**Quelle**
+===+

Der Große Preis von Deutschland bot Motorsport der Spitzenklasse. Im Zentrum des Geschehens: Die beiden Michelin-Partner Jenson Button und Fernando Alonso, die sich nach dem frühen Unfall-Aus von Kimi Räikkönen, dramatische Zweikämpfe um den zweiten Rang lieferten.
Glühende Sommerhitze und heiße Ausbremsmanöver: Der Grand Prix von Deutschland auf dem ausverkauften Hockenheimring gehörte ohne Zweifel zu den kurzweiligsten Rennen des diesjährigen Formel 1-Jahres. Aus Sicht von Reifenhersteller Michelin endete der zwölfte Saisonlauf zufriedenstellend: Kimi Räikkönen konnte Tabellenführer Michael Schumacher gleich nach dem Start sichtlich unter Druck setzen. Erst als ein defekter Heckflügel den Michelin-bereiften McLaren-Mercedes des 24-Jährigen nach seinem ersten Boxenstopp aus dem Rennen riss, konnte es sich der Ferrari-Pilot etwas gemütlicher an der Spitze einrichten. Trost für Räikkönen: Er hatte zuvor mit 1.13,780 Minuten noch die schnellste Rennrunde gesetzt.
Das Qualifying warf interessante Fragen auf
Dabei hatte schon das Qualifying für eine Überraschung gesorgt, auch wenn das Ergebnis einen in dieser Saison durchaus bekannten Trend widerspiegelte: Michael Schumacher sorgte mit einer wahren Fabelzeit im dritten Streckensektor – dem engeren Motodrom – für staunende Gesichter. Und löste zugleich eine anhaltende Diskussion aus: Hat der Titelverteidiger auf einen extrem leichten Ferrari und damit auf einen besonders frühen ersten Boxenstopp gesetzt oder nicht? Eine Frage, die erst der Rennsonntag klären sollte...
Auf jeden Fall durfte sich auch Michelin-Partner Juan Pablo Montoya über einen Startplatz in der ersten Reihe freuen, mit der sich der Kolumbianer und sein BMW WilliamsF1-Team in alter Konkurrenzfähigkeit zurückmelden konnte. "Ein schönes Gefühl, wieder vorne mit dabei zu sein", gestand der Südamerikaner nach dem Qualifying. "Dabei ist mir auf meiner Zeitrunde ein Fehler unterlaufen: In der letzten Kurve vor dem Motodrom habe ich wohl die Zeit verloren, die mich die Pole Position gekostet hat."

+===+

**Aufgabe 1**
Beantworte anhand des Rennberichts:
(a) Mit welcher Zeit setzte Kimi Räikkönen die schnellste Rennrunde?
(b) In welchem Streckensektor fuhr Michael Schumacher im Qualifying seine Fabelzeit?
(c) An welcher Stelle verlor Juan Pablo Montoya nach eigener Aussage die Zeit, die ihn die Pole Position kostete?
**Aufgabe 2**
Setze den Rennbericht zum Großen Preis von Deutschland im Anschluss an seinen letzten Satz fort.
Die Zeilen haben eine andere Herkunft als der Rennbericht.

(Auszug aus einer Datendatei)

+===+

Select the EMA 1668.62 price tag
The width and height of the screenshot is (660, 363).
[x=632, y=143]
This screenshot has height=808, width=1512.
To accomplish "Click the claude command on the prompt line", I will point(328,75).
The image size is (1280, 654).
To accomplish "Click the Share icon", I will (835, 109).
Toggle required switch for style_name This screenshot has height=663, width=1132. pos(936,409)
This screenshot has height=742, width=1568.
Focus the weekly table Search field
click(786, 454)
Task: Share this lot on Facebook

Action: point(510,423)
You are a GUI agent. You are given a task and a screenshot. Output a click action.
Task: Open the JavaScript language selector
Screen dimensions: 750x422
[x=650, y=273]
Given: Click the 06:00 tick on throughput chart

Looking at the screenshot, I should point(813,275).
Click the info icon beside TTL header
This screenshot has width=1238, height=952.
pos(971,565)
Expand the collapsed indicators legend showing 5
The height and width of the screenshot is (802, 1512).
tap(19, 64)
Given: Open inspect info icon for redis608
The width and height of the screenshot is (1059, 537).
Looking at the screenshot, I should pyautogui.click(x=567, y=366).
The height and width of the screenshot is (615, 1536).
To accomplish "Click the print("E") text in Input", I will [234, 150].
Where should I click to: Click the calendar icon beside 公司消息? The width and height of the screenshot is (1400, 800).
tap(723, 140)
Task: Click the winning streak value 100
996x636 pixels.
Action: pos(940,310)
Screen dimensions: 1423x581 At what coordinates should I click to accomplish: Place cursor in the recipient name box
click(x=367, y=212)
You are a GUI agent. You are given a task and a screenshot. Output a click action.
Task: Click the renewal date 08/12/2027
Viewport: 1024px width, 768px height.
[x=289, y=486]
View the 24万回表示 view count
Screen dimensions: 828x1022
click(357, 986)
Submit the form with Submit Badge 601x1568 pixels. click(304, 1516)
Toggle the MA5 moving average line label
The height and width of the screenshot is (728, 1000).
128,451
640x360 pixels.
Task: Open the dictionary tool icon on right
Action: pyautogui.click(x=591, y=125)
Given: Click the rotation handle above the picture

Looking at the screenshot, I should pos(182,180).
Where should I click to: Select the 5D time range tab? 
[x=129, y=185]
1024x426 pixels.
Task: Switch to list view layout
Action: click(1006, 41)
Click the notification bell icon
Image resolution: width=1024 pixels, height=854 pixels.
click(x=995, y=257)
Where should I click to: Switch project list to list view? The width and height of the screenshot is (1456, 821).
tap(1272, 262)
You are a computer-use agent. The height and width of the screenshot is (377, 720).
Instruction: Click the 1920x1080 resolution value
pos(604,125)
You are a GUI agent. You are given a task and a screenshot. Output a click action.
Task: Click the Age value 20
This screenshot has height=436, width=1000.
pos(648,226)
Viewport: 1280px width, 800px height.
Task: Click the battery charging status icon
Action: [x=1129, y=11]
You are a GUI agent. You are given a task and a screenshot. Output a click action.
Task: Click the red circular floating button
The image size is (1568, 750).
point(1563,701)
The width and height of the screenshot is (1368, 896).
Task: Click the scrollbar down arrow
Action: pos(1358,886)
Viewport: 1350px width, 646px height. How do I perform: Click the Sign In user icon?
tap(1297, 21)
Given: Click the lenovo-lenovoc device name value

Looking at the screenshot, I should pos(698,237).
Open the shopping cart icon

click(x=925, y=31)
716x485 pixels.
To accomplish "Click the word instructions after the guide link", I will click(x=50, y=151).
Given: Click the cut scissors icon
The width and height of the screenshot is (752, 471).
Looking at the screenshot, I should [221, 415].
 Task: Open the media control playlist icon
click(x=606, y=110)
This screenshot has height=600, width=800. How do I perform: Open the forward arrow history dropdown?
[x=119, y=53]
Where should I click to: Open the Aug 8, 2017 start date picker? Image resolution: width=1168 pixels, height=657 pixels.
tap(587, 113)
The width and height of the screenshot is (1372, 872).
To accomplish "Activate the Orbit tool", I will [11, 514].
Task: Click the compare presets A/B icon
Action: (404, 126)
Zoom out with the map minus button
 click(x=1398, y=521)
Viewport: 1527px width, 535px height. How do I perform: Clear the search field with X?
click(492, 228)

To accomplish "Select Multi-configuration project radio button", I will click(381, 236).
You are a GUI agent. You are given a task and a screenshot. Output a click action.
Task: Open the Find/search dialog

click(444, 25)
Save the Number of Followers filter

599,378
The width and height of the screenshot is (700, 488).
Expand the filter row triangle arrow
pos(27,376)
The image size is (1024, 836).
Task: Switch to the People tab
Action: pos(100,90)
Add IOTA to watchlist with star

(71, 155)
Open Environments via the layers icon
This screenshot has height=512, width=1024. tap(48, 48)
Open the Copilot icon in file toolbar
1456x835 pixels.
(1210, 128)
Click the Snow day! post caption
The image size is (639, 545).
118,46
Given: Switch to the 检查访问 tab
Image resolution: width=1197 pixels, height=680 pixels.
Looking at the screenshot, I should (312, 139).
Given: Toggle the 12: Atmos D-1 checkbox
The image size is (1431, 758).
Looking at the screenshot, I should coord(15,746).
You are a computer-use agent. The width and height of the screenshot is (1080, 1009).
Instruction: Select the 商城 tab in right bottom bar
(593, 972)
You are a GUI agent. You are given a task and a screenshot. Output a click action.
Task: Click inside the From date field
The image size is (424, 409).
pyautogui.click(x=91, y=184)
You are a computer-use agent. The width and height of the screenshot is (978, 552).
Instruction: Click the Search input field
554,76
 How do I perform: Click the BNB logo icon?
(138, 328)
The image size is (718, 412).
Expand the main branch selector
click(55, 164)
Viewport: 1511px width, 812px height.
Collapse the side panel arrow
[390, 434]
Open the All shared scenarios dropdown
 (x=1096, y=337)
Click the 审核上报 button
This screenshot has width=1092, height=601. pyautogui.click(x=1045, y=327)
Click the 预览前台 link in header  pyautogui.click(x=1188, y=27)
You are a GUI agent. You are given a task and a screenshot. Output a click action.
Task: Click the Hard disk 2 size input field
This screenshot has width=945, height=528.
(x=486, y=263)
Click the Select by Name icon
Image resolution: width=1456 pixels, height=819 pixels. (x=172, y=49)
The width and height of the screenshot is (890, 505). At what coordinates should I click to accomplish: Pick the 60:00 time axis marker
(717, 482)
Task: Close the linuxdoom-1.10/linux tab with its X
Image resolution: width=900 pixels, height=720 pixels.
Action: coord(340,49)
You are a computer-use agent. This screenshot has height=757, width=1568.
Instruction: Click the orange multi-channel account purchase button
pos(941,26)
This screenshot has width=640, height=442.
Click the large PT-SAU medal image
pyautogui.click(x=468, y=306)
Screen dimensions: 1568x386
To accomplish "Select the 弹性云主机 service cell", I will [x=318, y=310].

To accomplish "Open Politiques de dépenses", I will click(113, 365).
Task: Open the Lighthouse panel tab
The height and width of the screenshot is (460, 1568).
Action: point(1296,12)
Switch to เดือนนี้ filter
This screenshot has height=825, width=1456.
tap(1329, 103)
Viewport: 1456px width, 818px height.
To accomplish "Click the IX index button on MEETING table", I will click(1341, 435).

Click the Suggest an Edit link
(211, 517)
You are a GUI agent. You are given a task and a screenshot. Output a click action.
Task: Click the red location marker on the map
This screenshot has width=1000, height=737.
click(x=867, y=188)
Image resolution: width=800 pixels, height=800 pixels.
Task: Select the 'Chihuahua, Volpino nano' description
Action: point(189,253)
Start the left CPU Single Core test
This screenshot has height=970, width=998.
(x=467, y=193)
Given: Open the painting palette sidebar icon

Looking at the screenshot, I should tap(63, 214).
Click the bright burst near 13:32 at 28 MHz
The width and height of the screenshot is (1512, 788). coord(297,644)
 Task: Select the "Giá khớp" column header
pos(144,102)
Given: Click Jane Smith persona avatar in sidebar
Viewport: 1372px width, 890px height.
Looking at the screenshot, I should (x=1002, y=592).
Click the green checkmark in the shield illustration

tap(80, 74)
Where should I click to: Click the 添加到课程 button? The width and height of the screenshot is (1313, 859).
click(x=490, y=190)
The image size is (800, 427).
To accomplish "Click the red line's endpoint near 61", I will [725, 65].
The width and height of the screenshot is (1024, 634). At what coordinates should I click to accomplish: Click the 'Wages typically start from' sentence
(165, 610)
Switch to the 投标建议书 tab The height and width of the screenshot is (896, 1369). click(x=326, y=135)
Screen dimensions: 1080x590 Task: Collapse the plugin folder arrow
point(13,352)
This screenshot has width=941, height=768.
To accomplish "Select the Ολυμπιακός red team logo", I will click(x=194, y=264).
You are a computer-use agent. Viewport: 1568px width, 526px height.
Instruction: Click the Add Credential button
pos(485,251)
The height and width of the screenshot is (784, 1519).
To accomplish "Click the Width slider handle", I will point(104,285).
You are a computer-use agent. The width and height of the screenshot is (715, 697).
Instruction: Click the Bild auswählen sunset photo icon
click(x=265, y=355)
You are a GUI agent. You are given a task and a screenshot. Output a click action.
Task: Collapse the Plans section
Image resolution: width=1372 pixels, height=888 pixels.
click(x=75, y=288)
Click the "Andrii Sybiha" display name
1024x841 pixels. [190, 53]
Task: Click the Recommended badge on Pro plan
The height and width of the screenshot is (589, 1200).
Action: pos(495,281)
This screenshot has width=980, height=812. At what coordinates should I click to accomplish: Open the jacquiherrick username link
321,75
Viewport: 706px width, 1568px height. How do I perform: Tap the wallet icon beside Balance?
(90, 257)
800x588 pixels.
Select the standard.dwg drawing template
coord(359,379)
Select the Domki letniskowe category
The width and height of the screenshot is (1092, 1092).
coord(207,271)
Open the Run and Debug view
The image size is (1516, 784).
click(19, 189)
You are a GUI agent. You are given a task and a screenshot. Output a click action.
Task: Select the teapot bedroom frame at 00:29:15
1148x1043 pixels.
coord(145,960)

+===+

**Lösung 1**
(a) 1.13,780 Minuten
(b) Im dritten Streckensektor, dem engeren Motodrom
(c) In der letzten Kurve vor dem Motodrom

**Lösung 2**
Auch die weiteren Verfolger ließen ihre Schnelligkeit aufblitzen: Jenson Button und Kimi Räikkönen verfehlten die Bestzeit des Vorjahressiegers nur um 22 Tausendstelsekunden – knapper geht es kaum noch. Doch Button sollte von dieser tollen Vorstellung nicht profitieren dürfen: Der Brite ließ nach einem Motorschaden das Triebwerk wechseln und wurde dafür mit seinem Michelin-bereiften BAR-Honda in der Startaufstellung um zehn Plätze nach hinten gestuft. Dafür rückte David Coulthard neben seinen McLaren-Mercedes-Teamkollegen Kimi Räikkönen in Startreihe zwei vor. Direkt dahinter: die beiden Renault F1-Piloten Fernando Alonso und Jarno Trulli.
"Ich bin sehr erfreut, dass BMW WilliamsF1 wieder den Anschluss an die Spitze gefunden hat, dass McLaren-Mercedes seine starke Form der vergangenen Rennen erneut unterstreichen konnte und auch Toyota mit dem komplett überarbeiteten Auto einen deutlichen Sprung nach vorne geschafft hat", zieht Pierre Dupasquier, der Motorsport-Direktor von Michelin, ein Resümmée des Qualifyings. "Obwohl in der Nacht auf Samstag heftige Regenfälle den Asphalt von Gummi-Rückständen befreite, hielt der Hockenheimring keine bösen Überraschungen für uns bereit, sondern hat sich in einer vorhersehbaren Weise positiv entwickelt. Unsere beiden Reifenmischungen, die während des Rennens zum Einsatz kommen werden, erwiesen sich bislang als ebenso konstant wie schnell."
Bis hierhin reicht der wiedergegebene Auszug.